Fällt das Tabu des medizinischen Utilitarismus, dann ist der Weg nicht mehr weit bis zu einem anderen Szenario. Man könnte argumentieren, in diesem Fall sämtliche Einschränkungen bis hin zur Zertifikatspflicht aufzugeben, weil sich mit der Triage die Belegung der Spitäler beliebig steuern lässt. Die Notwendigkeit, eine Überfüllung der Intensivstationen und damit den Kollaps des Gesundheitswesens zu vermeiden, ist das zentrale Argument für Restriktionen. Es verlöre erheblich an Überzeugungskraft.

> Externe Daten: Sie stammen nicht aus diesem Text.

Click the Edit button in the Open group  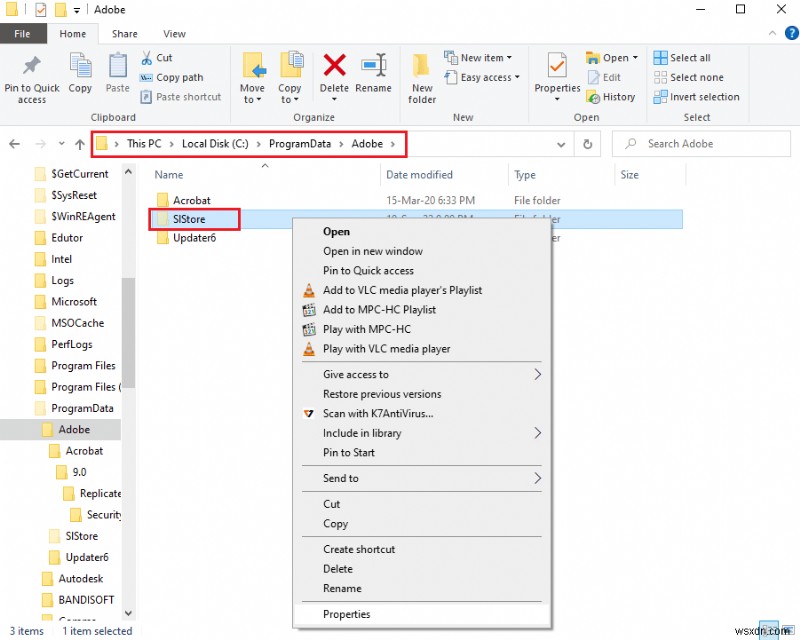[x=609, y=77]
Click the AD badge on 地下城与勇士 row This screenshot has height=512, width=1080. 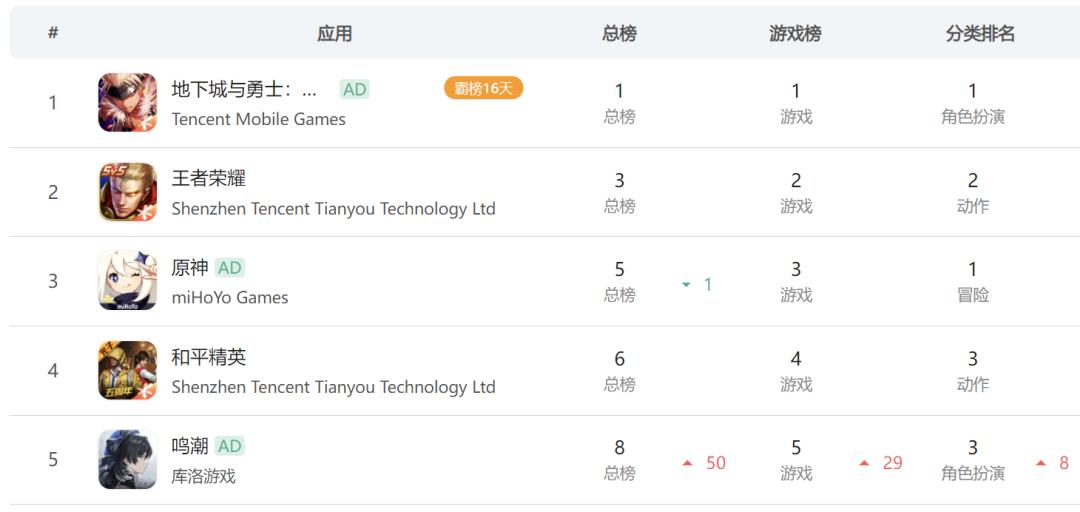tap(354, 89)
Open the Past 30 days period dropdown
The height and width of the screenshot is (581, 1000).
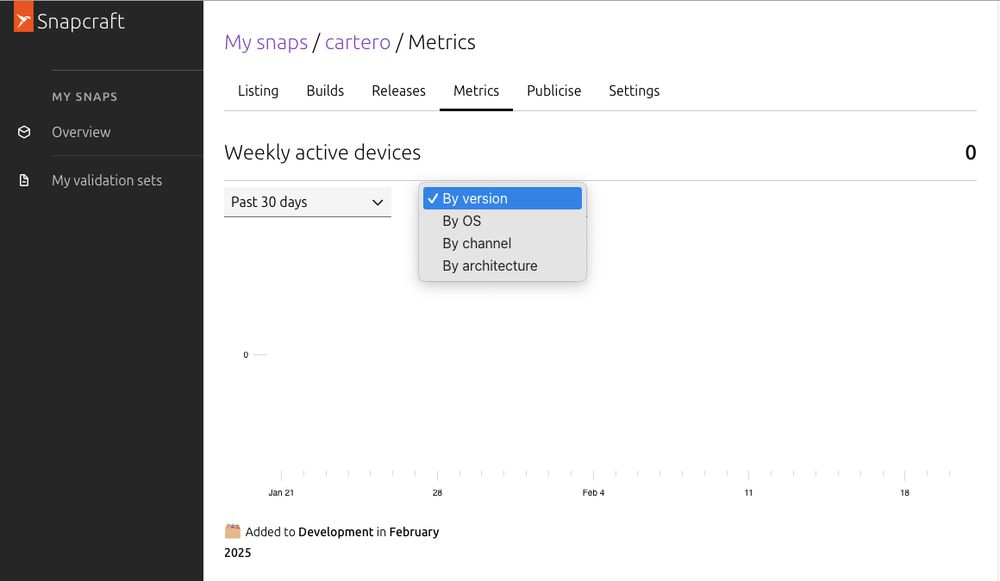300,202
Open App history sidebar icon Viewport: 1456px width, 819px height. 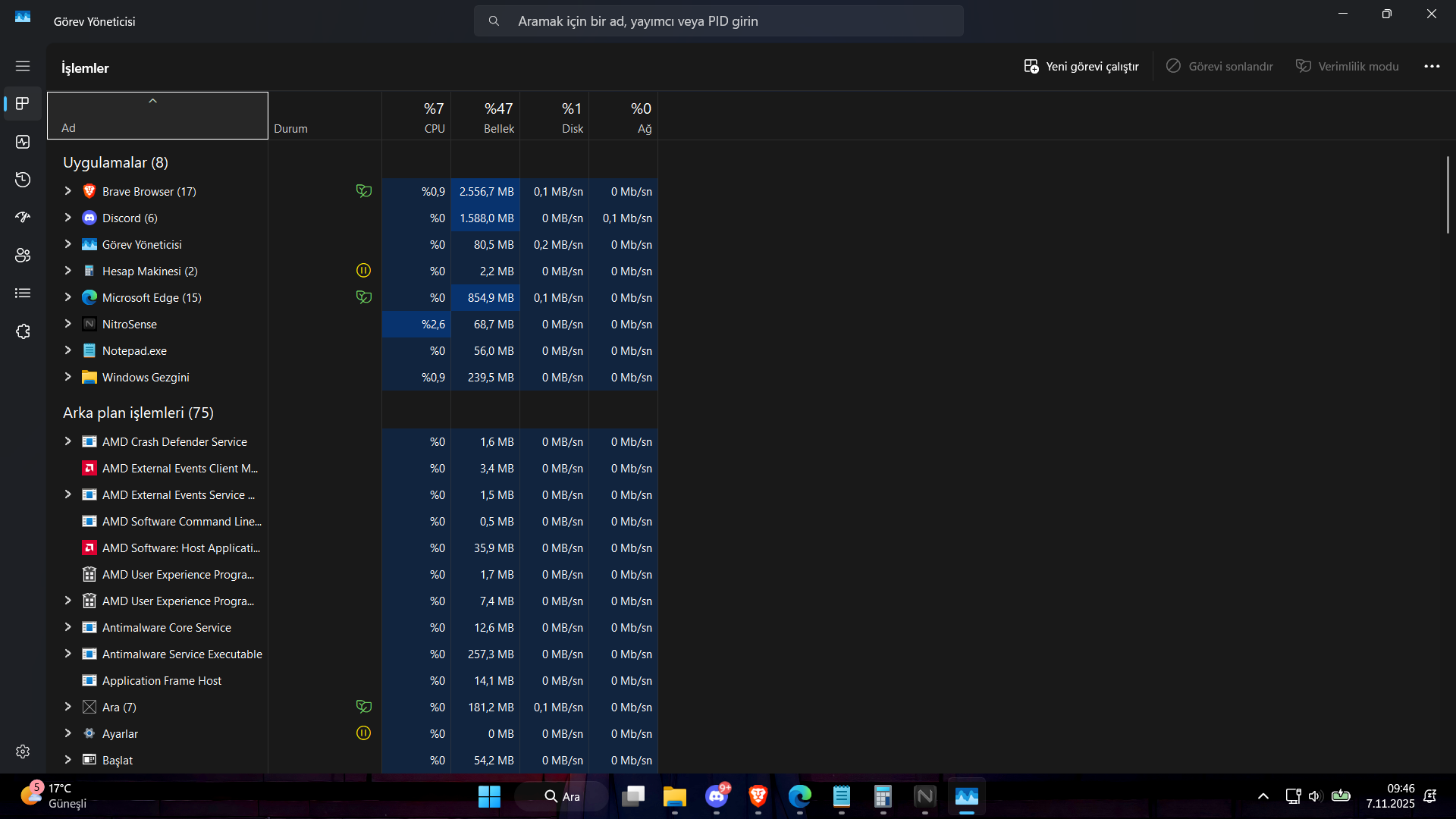tap(23, 180)

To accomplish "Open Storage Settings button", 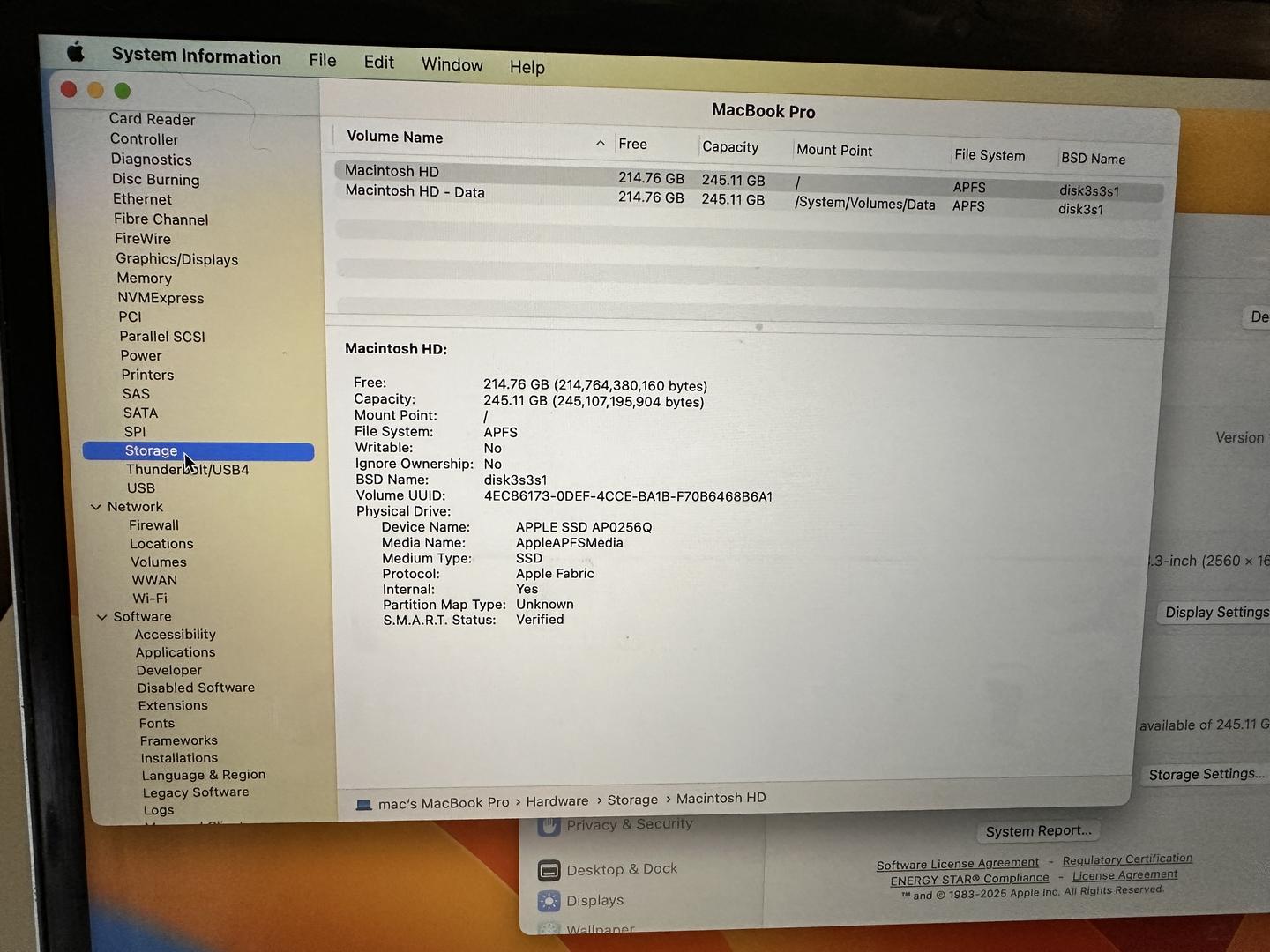I will pos(1206,774).
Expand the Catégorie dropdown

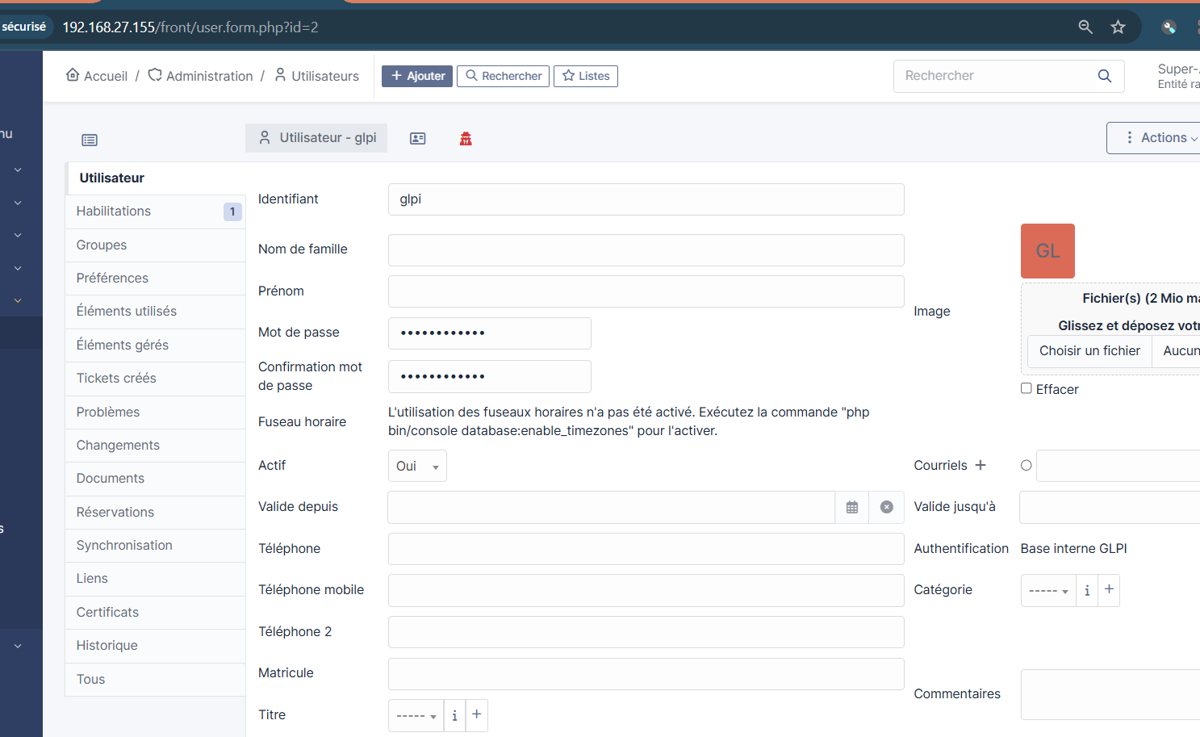coord(1048,591)
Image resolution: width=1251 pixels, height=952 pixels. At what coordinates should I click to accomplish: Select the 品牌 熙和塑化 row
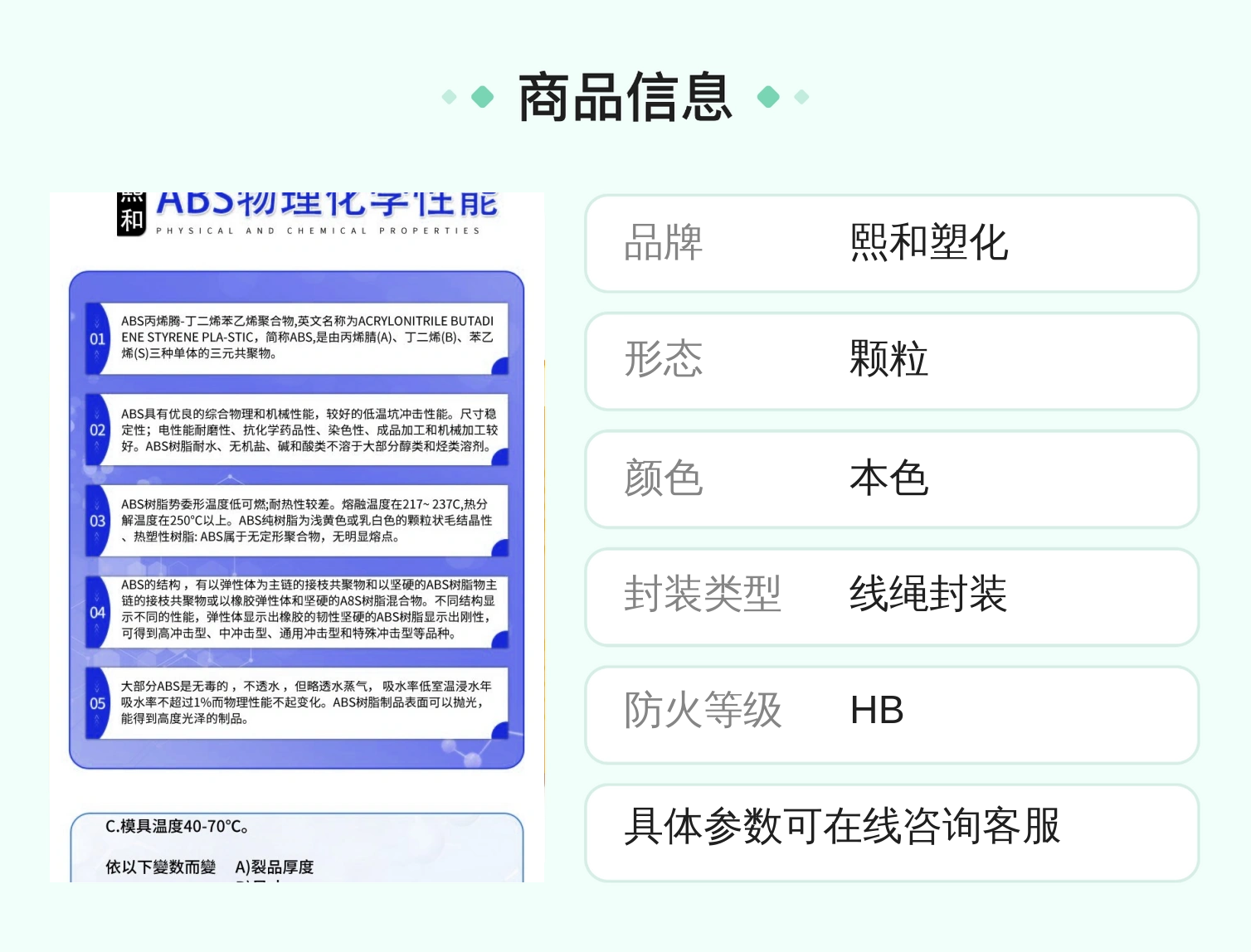[892, 243]
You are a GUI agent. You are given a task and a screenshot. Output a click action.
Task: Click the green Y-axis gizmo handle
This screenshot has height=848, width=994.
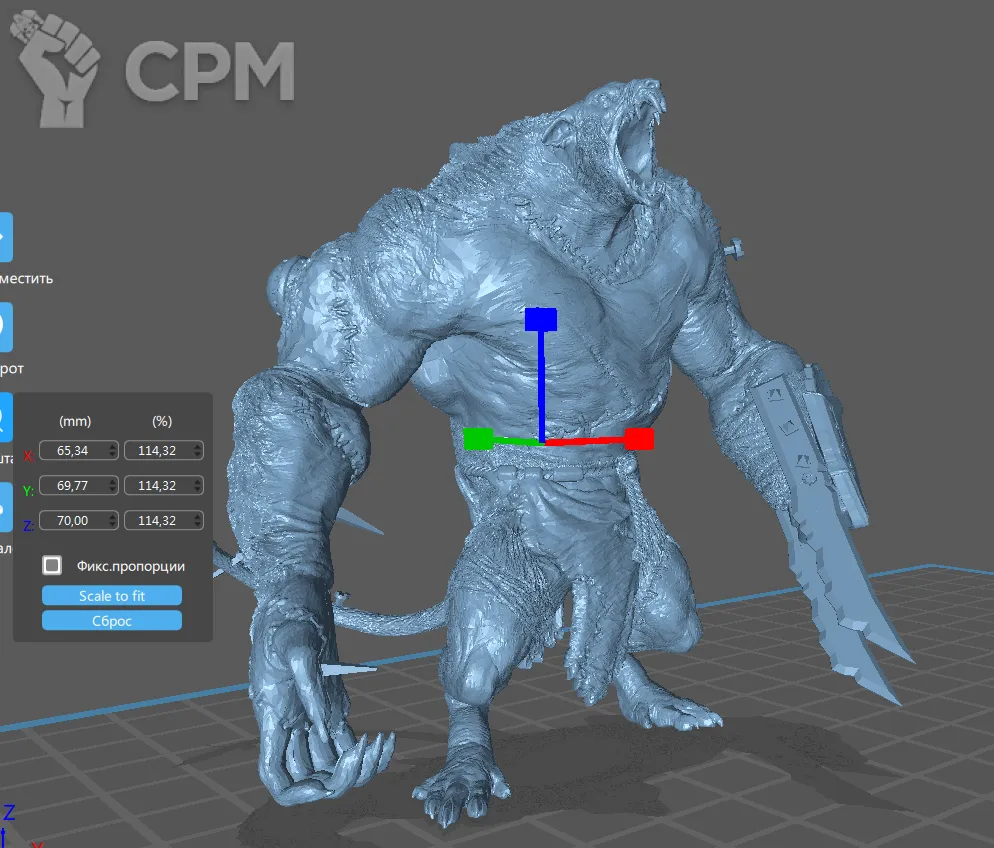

Nur im Ausnahmezustand kann die Gemeinschaft fast jedes Opfer verlangen, und sie hat das im blutigen 20. Jahrhundert oft genug getan. Aber befinden wir uns tatsächlich und nicht nur metaphorisch bereits im Ausnahmezustand? Gilt schon der Grundsatz «Not kennt kein Gebot»? Dann wäre es legitim, sich am Nutzen für die grösste Zahl von Menschen zu orientieren und eine Impfpflicht zu verhängen.
Wir sind bisher gut damit gefahren, das blanke Nutzenkalkül in der Medizin abzulehnen. Wir haben keine Triage eingeführt und die Alten nicht ihrem Schicksal überlassen, nur weil es für die Mehrheit bequemer gewesen wäre. Eine solche Politik ist anstrengender, aber humaner, weil sie auf die Vielfalt der Lebensentwürfe und die Freiheit des Individuums Rücksicht nimmt. Zugleich dient sie dem gesellschaftlichen Frieden in einer Zeit, in der wegen Corona die Zwietracht ohnehin überhandzunehmen droht.